#### Consigne 1
D'après le récit de navigation, par qui le navire fut-il affrété après l'escale italienne ?
#### Consigne 2
Poursuivez le récit de navigation en reprenant après sa dernière phrase.

#### Texte fourni
※

Cette escale était de toute façon à marquer d'une pierre blanche tant sont rares celles qui permettent de telles occasions d'enrichissement dans le domaine artistique.
DE LA MÉDITERRANÉE A L'ATLANTIQUE ET RETOUR
Après cette escale italienne le navire fut affrété par un armement méridional et placé sur une ligne qui par une longue boucle nous faisait partir de la Méditerranée puis y revenir en étant passé par les deux rives de l'Atlantique, périple dont la simple énumération des escales suffit à faire ressentir la diversité et le charme : Marseille, Barcelone, Valence, Alicante, Séville, Cadix, Lisbonne, Leixões, New-York, Philadelphie, Wilmington, Baltimore, Casablanca, Tanger, Alexandrie, et retour Marseille, avec à chaque fois, une escale assez longue, transport de marchandises diverses, non "unitisées" à l'époque, oblige.

※

#### Segment de données
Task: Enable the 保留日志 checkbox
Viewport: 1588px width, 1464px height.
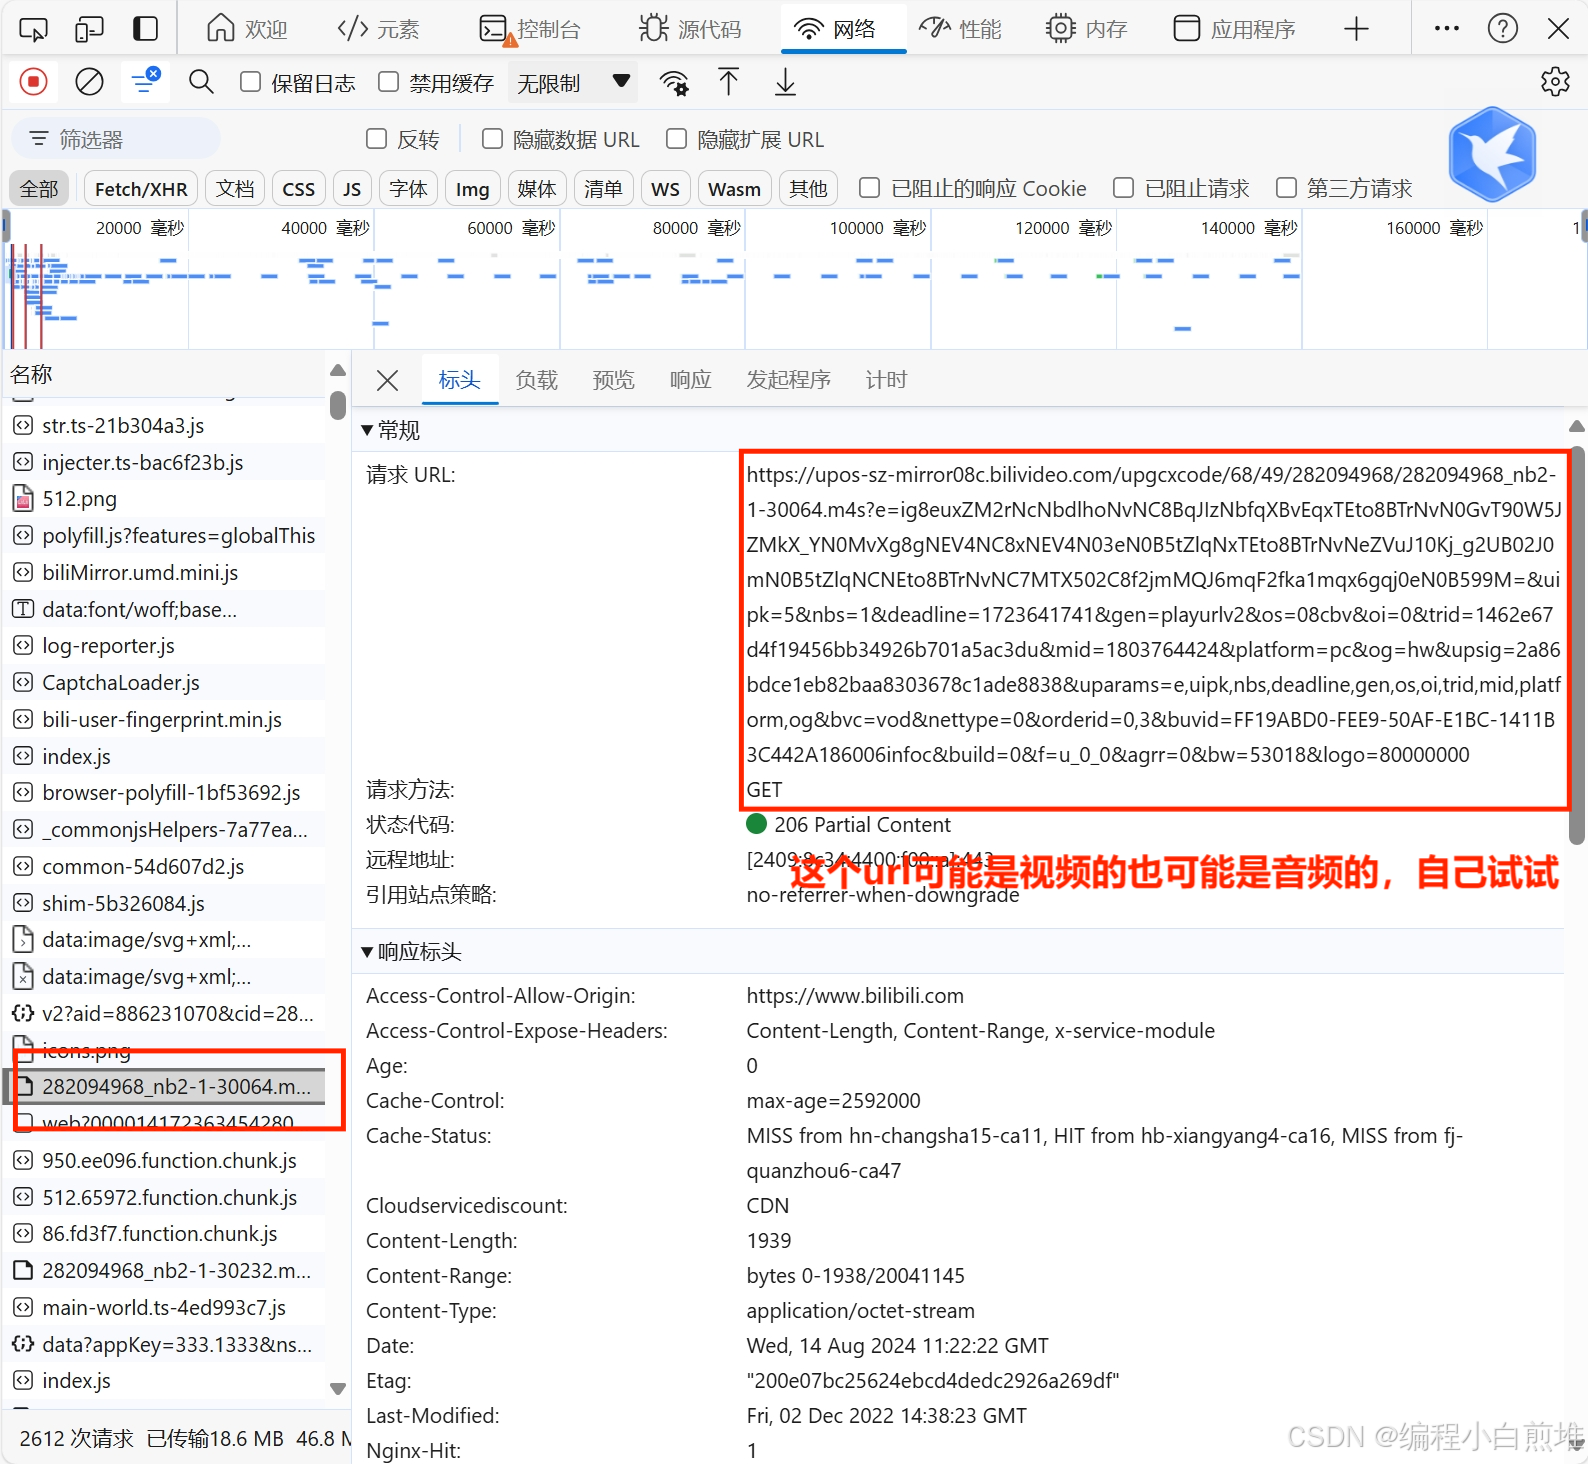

※

#### Réponse rédigée 1
Par un armement méridional.

#### Réponse rédigée 2
Ces voyages n'avaient rien de monotone et étaient riches en souvenirs tels, entre autres, que ceux évoqués ci-dessous.
C'était mon premier embarquement au retour du service militaire et j'étais certainement encore marqué par l'Indochine et le Fleuve, si l'on en juge par ce qui suit. C'était en sortie de Séville et nous descendions la rivière en négociant ses nombreux méandres, en général au mieux mas pas toujours. Ainsi au détour d'un de ceux-ci, le navire au lieu de venir sur la gauche partit tout droit beacher sur la berge. J'étais sur la passerelle et ne trouvais rien de mieux que de crier « ouvrez la porte ! », ayant sans doute confondu Marisma et rizière. Evidemment mon intervention fut assez mal prise par le commandant mais peut- être était-ce parce qu'il n'avait pas compris le sens de mon propos !
Autre image que je garde en tête du Guadalquivir c'est celle de ce cavalier monté sur un superbe cheval andalou et suivi de deux chiens genre lévriers, chevauchant parallèlement à nous. On aurait pu se croire dans le roman éponyme de Joseph Perré.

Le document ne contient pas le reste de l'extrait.